As of today, the bosses are unprepared to win such a war. It would require a U.S. patriotic revival and a military draft to generate masses of committed ground troops. The capitalists’ internal instability and the deep divisions among ruling-class factions (see page 7) limits their maneuverability. Moreover, as Foreign Affairs warns, even a “limited” nuclear first strike would entail huge political risks for the U.S.:
If Washington initiates a conflict and Pyongyang escalates, Seoul and Tokyo may consider significantly curtailing (or even ending) their alliances with the United States, ejecting U.S. armed forces from their territory, and developing their own nuclear weapons. This would effectively end U.S. geopolitical dominance in the Asia-Pacific, creating a region riven with division and instability, with diminished U.S. power and influence and China poised to fill the void (1/9).
Buying more time
In the January/Februrary issue of Foreign Affairs, Oriana Skylar Mastro points out that neither the U.S. nor China is ready for “a full-blown war” against the other. In the event that hostilities were to break out on the peninsula, she speculates on the possibility of a short-term, shared occupation of North Korea, with the U.S. ceding control over nuclear missile sites within 60 miles of the Chinese border. Mastro underlines how much the Chinese military has evolved over the last 20 years, thanks to modernization and structural reform: “Washington must recognize that China will intervene extensively and military…Beijing would…ensure its interest [was] taken into account during and after the war.”
For the U.S. ruling class, the Korean Peninsula is only one significant area of interest out of many.
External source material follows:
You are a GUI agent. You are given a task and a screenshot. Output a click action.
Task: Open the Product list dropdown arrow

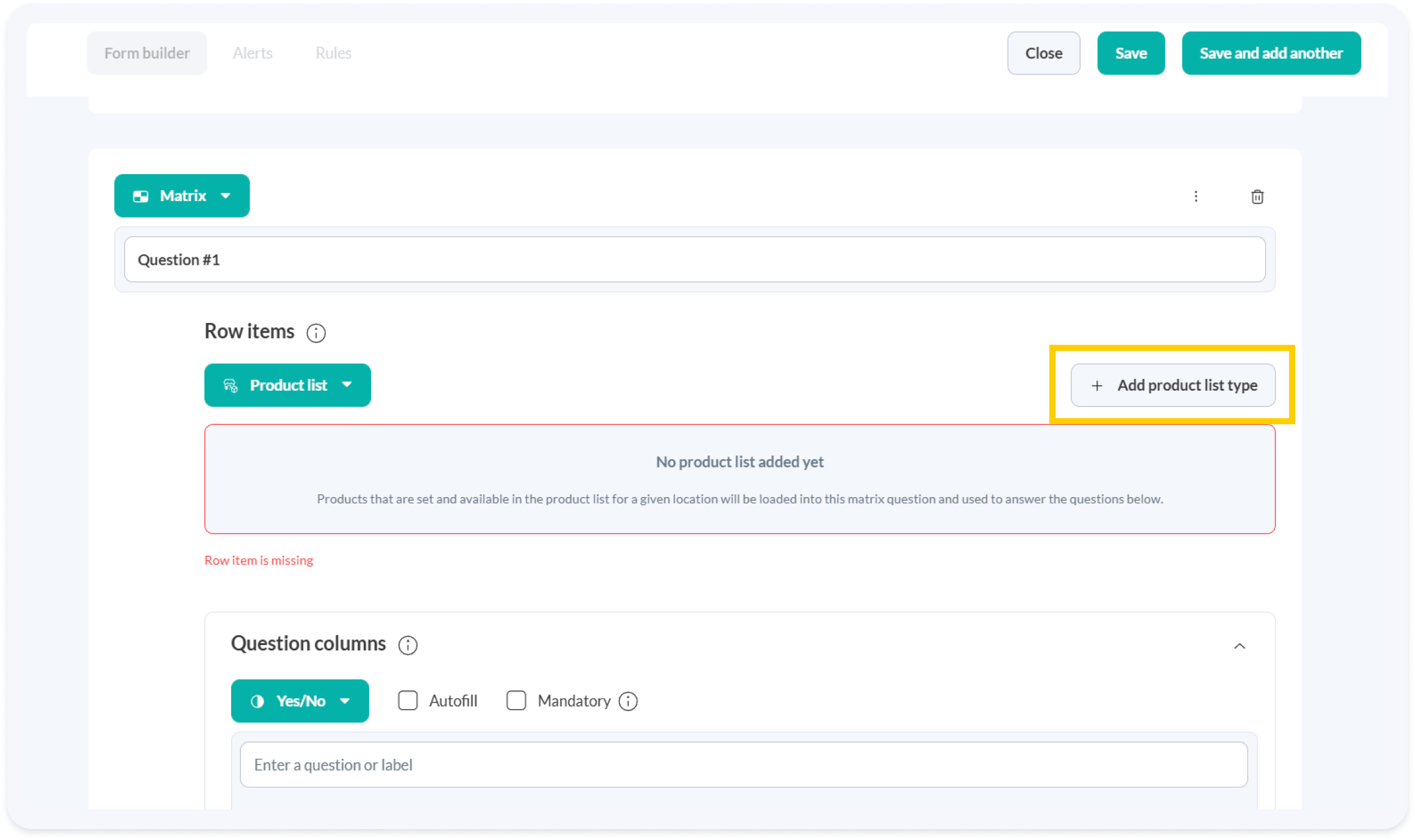tap(347, 385)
As Foreign Affairs points out, “More than anything, U.S. policymakers must shift their mindset to view China’s involvement as an opportunity instead of a constraint…With North Korea out of the way, the United States would have more resources at its disposal to address other threats”—involving Middle East oil, for example.
But given the dog-eat-dog nature of imperialism, in which competition is primary, any temporary cooperation with China would be a delaying tactic, at best. At the end, it would only pave the way for larger wars.
World War is looming
A lack of nationalist unity and fervor in the working class is the biggest obstacle to the U.S. bosses’ war plans. We cannot predict the timing or scope of the next war in the Korean Peninsula. But it is clear that world war with China is looming. The bosses’ open debate on “best practices” for war reveals their blatant disregard for working-class lives. Workers must refuse to sacrifice ourselves for wars for profit.
The working class remains a wild card, a factor none of the imperialists are adequately taking into account. World Wars I and II birthed revolutions in Russia and China, respectively. Against this period of weak class struggle, we must build an international, communist mass movement and a Progressive Labor Party capable of seizing state power when the time comes. Today we warn of coming war and fascism; tomorrow we turn the guns around!